● **REQUIRED TASK**: Copy out the material below word for word, leaving out the pictures.

● **EXCERPTED DATA**:
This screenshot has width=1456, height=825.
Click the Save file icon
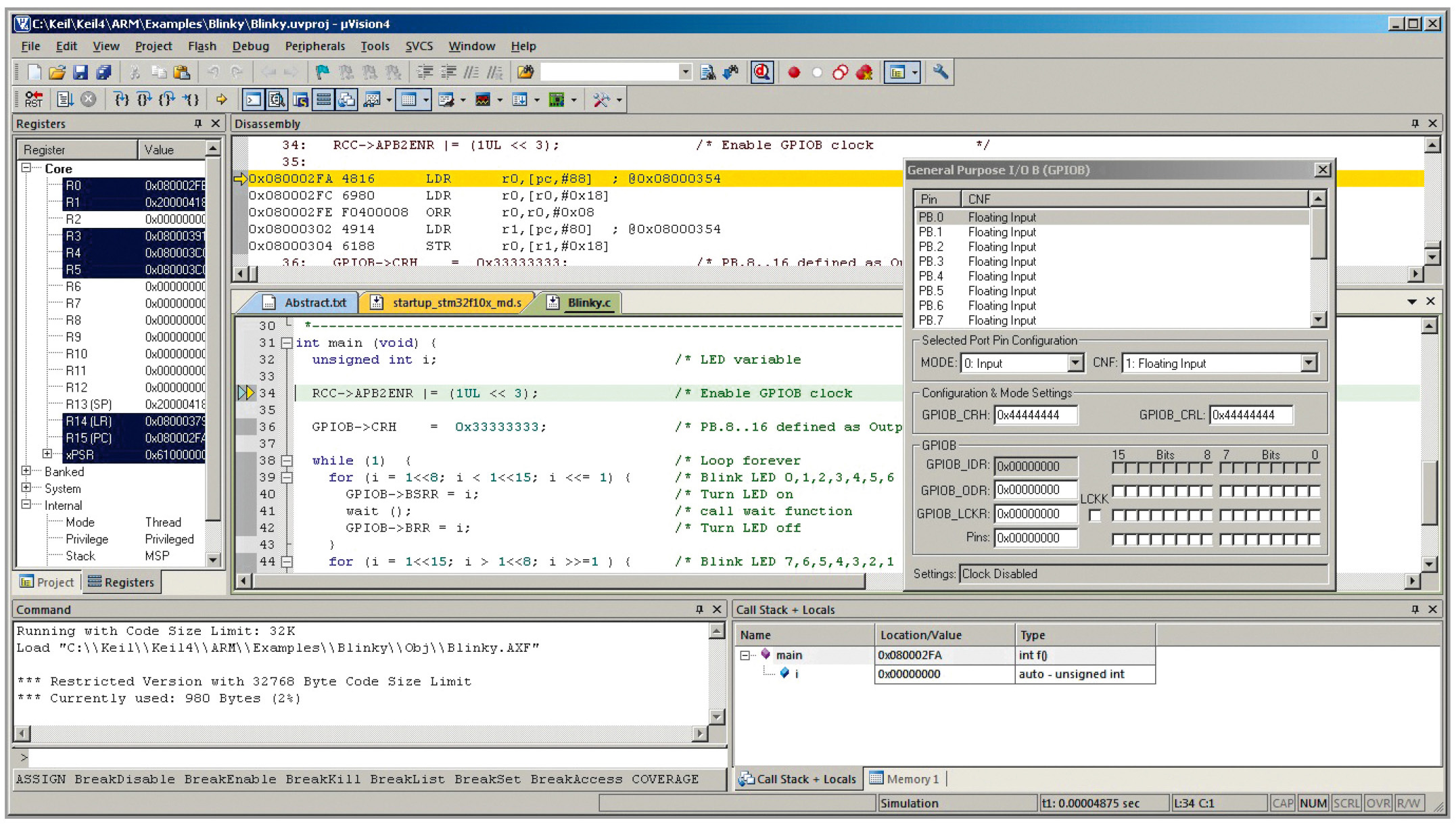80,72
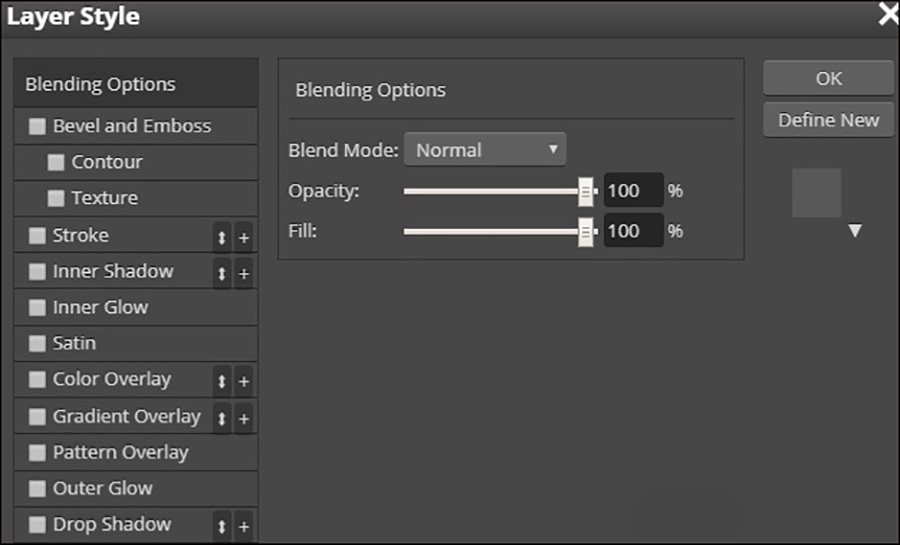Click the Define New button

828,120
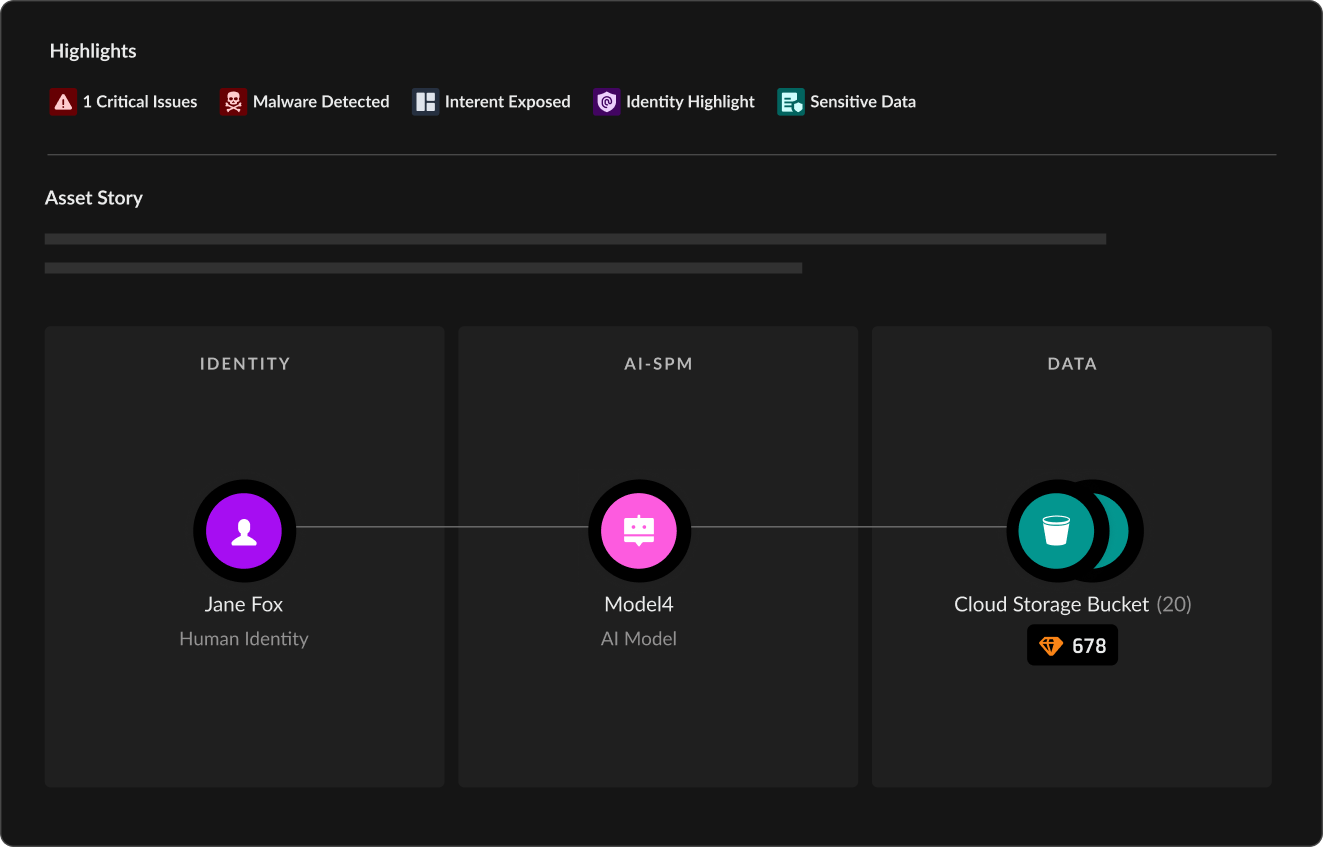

● **ANSWER**:
This screenshot has width=1456, height=825.
Click the Save file icon
80,72
Click the Define New button

828,120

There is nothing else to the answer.